"Hemos decidido, el Espíritu Santo y nosotros, no imponeros más cargas que
las indispensables”. Con estas palabras los responsables de la naciente Iglesia
ponían término a un un problema serio que se había planteado con la
evangelización de los no judíos y que encerraba serias consecuencias para el
futuro del anuncio de la Buena Nueva de Jesús. En efecto, el Hijo de Dios, al
hacerse hombre para salvar a la humanidad, había nacido en Israel, y había
asumido las características de aquel pueblo. Jesús nació y vivió como judío y
los valores culturales y religiosos de Israel jugaron un papel importante en su
vida y también en la actividad de sus
primeros discípulos.
Pero
la fuerza del Evangelio empezó a propagarse entre los paganos, hubo quien
pretendió imponer a los que se convertían del paganismo la práctica de la ley
mosaica. De haber prevalecido esta pretensión el futuro de la Iglesia hubiera
quedado hipotecado. La reunión de Jerusalén ratificó el abandono de costumbres
y leyes judías, garantizando así la libertad cristiana. Así la Iglesia pudo
cumplir la misión propia que se le había asignado para ofrecer a todos el don
de la salvación.
Este episodio de la
historia cristiana debería initarnos a revisar nuestra mentalidad, para
salvaguardar la verdadera libertad cristiana y saber dejar sin nostalgias
cuanto pueda ser caduco por no ser esencial. No siempre se ha hecho así y la
Iglesia ha sufrido por ello, al dar importancia a elementos accidentales,
descuidando la esencia del mensaje de Jesús. Ésto puede ayudar a entender mejor
lo que Jesús proclama con énfasis en el evangelio de hoy: “El que me ama
guardará mi palabra, y mi Padre le amará, y vendremos a él y haremos morada en
él”. Estas palabras de Jesús son una magnífica aunque exigente definición del
discípulo de Jesús.
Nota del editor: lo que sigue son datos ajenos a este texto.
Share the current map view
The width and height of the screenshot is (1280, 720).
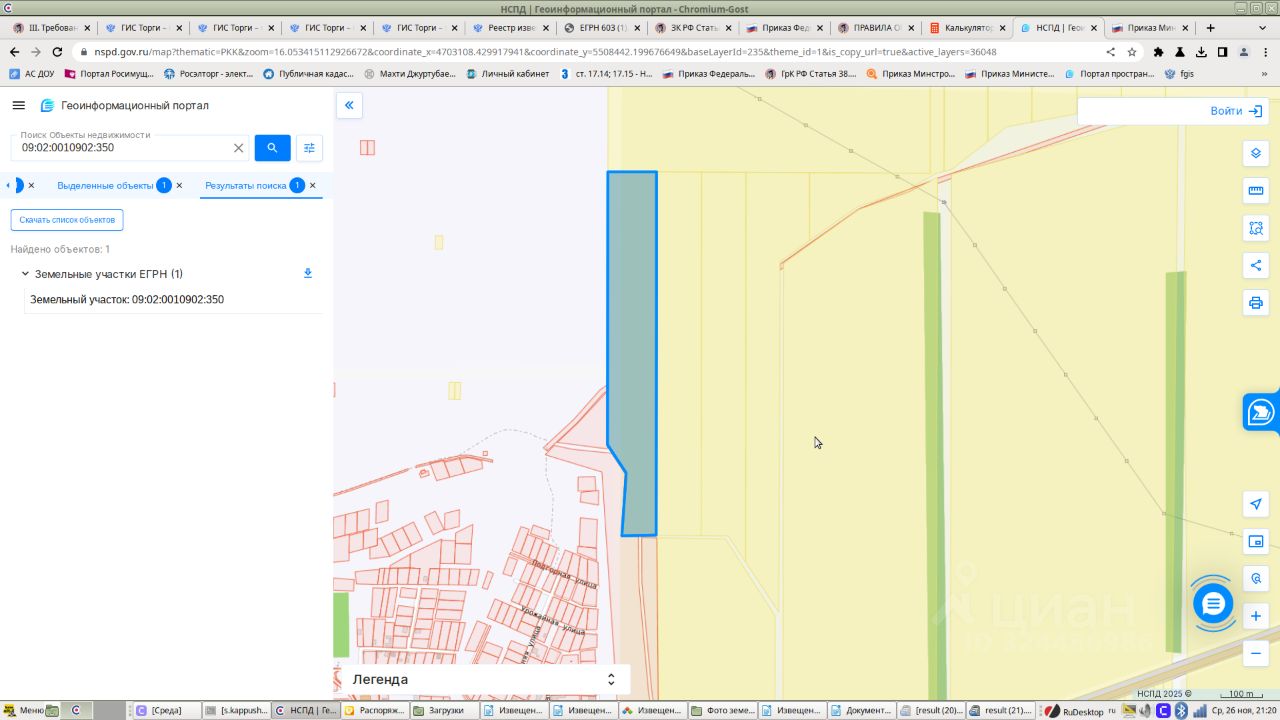pyautogui.click(x=1256, y=265)
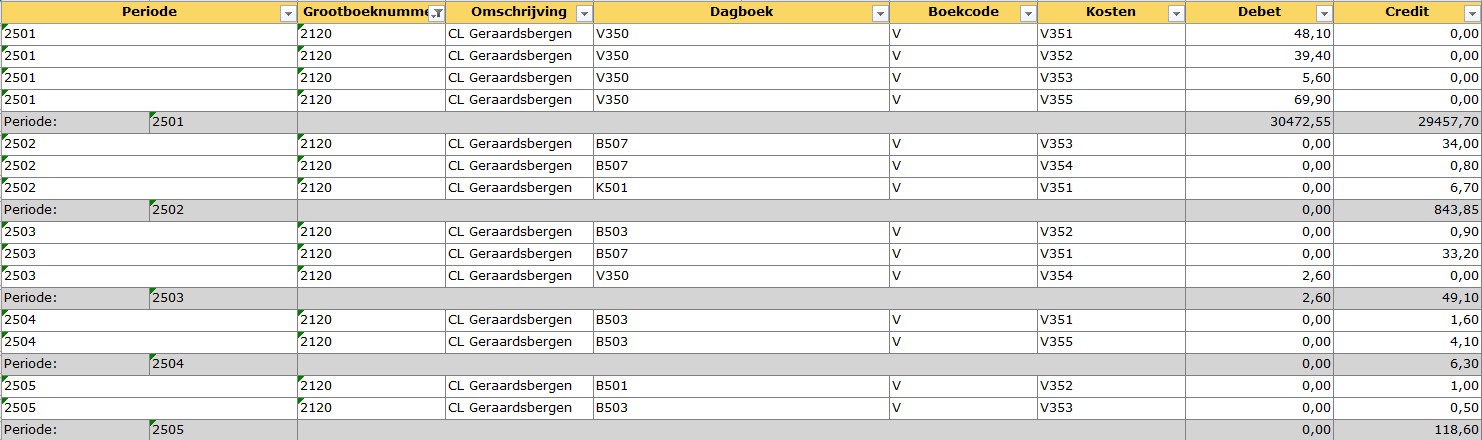Click the Boekcode filter arrow

tap(1028, 13)
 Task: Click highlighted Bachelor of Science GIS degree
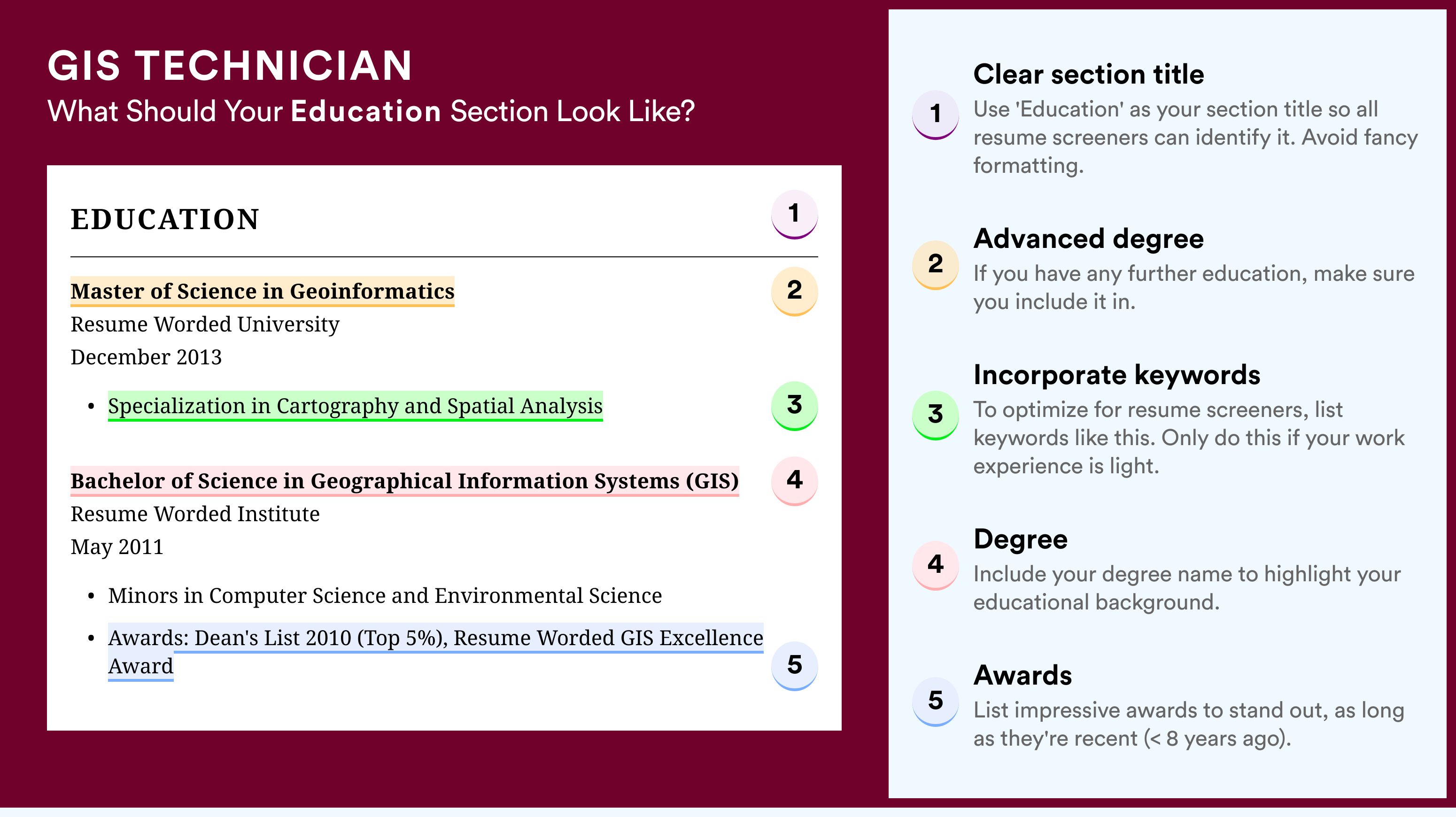(x=404, y=481)
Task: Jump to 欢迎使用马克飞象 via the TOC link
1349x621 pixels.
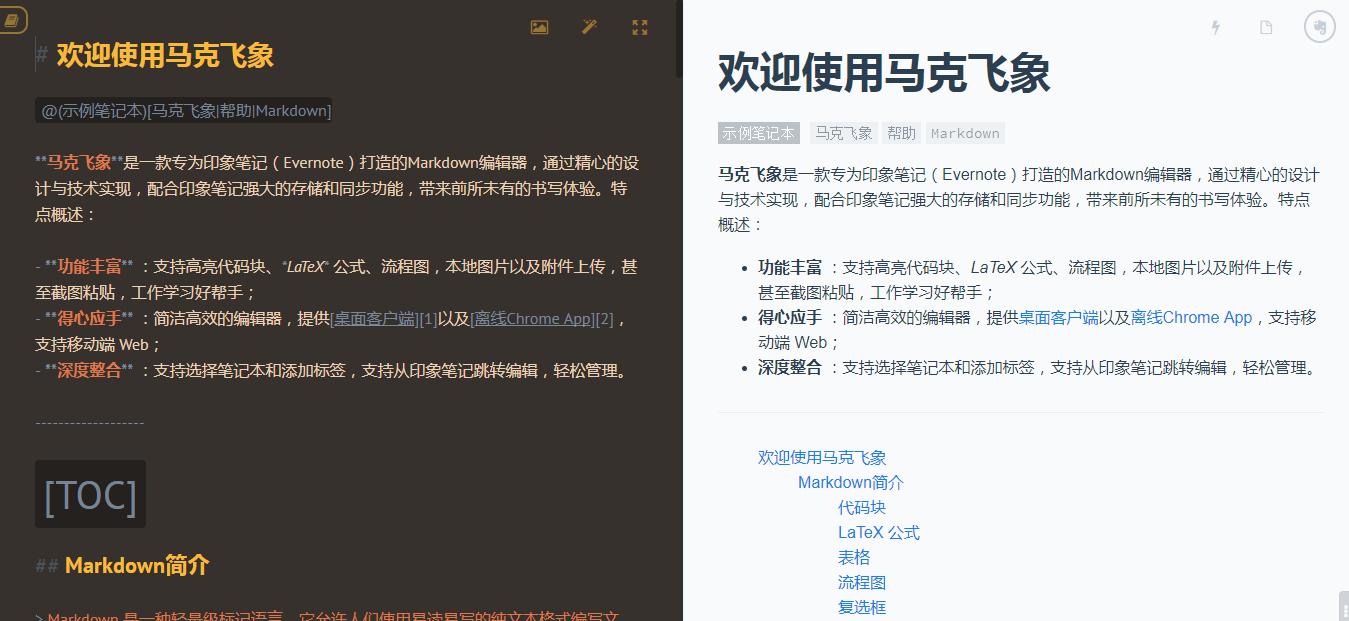Action: point(822,456)
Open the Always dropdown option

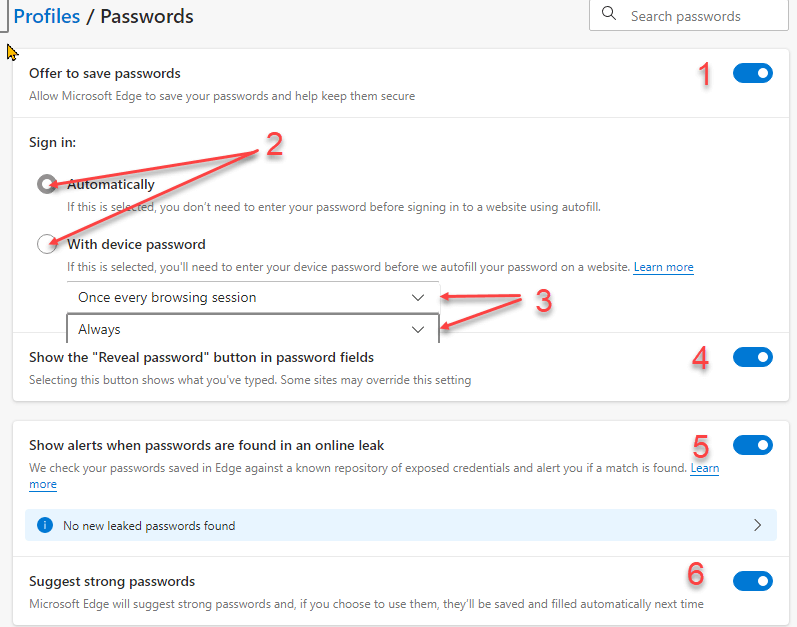[253, 329]
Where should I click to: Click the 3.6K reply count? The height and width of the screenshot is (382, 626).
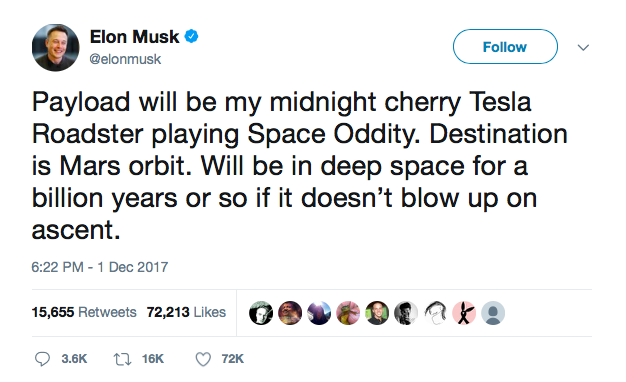[74, 359]

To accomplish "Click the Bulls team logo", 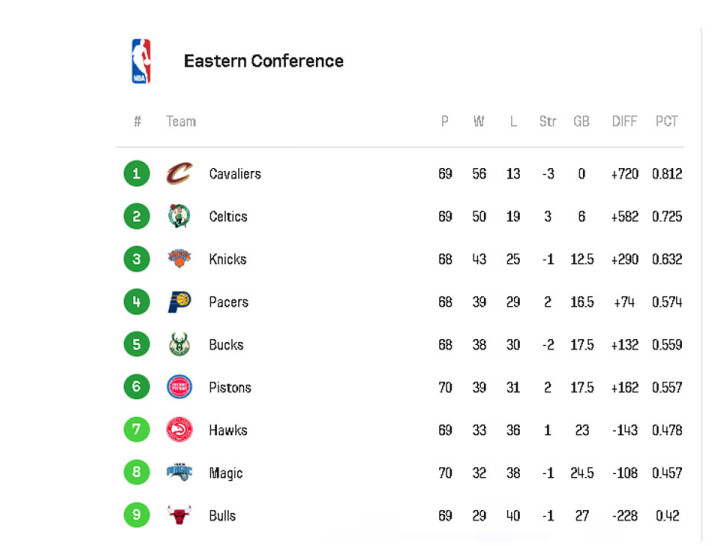I will click(x=179, y=515).
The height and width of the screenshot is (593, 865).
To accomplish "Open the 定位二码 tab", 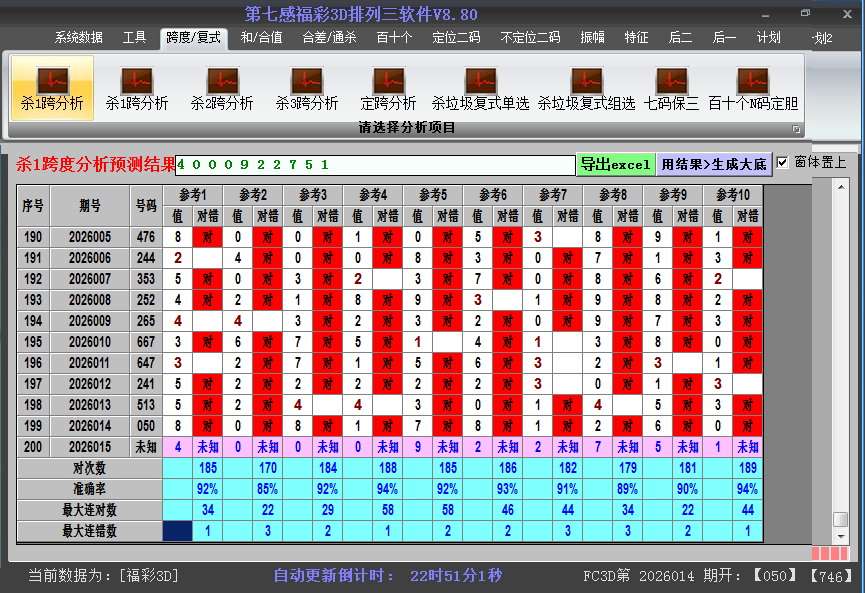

Los cristianos hemos sido escogidos para amar y para dar
testimonio del mandamiento del amor en medio del mundo.
Vivimos en un mundo en el
cual reina el egoismo, el odio entre hermanos, las guerras que matan, las
violencias que desgarran, el hambre que destroza tantas vidas, las enfermedades
que desfiguran cuerpos y almas, y tantas y tantas injusticias que provocan
lágrimas y sufrimientos innecesarios. A lo largo de la historia, los cristianos
a menudo hemos olvidado la misión que nos ha sido confiada de ser heraldos del
amor. Muchas veces, por defender ciertos modos de opinar, por querer que los
demás sigan nuestra propia interpretación del evangelio, hemos conculcado el
precepto del amor, hemos elevado murallas que separan en lugar de remover
obstáculos y crear espacios abiertos, en los que, fundamentados en la verdad y
el amor, podamos trabajar todos juntos para llegar a la unidad del espíritu en
el vínculo de la paz.
Ser heraldos del amor de Jesús
es un ideal exigente pero no imposible, en cuanto contamos con el Espíritu de
Jesús que se nos da como don. “Que no tiemble vuestro corazón ni se acobarde”,
dice Jesús. Encontramos a veces personas quemadas por las dificultades de la
vida, que se sienten incapaces de esperar, que se resisten a creer que quede
aún la posibilidad de algo nuevo, positivo. Hemos de vencer nuestra
desconfianza y apostar por ser cristianos y por lo tanto de seguir el camino
que Jesús nos ha señalado, de asumir las exigencias del bautismo que hemos
recibido, de dejarnos guiar por el Espíritu que puede enseñárnoslo todo y recordarnos
todo lo que Jesús predicó y prometió. La paz que Jesús nos ofrece nos asegura
la fuerza para ser testigos del verdadero amor entre los hombres nuestros
hermanos, para vivir en toda su plenitud y significado la libertad con que Jesús
nos ha libertado con su muerte y su ressurrección.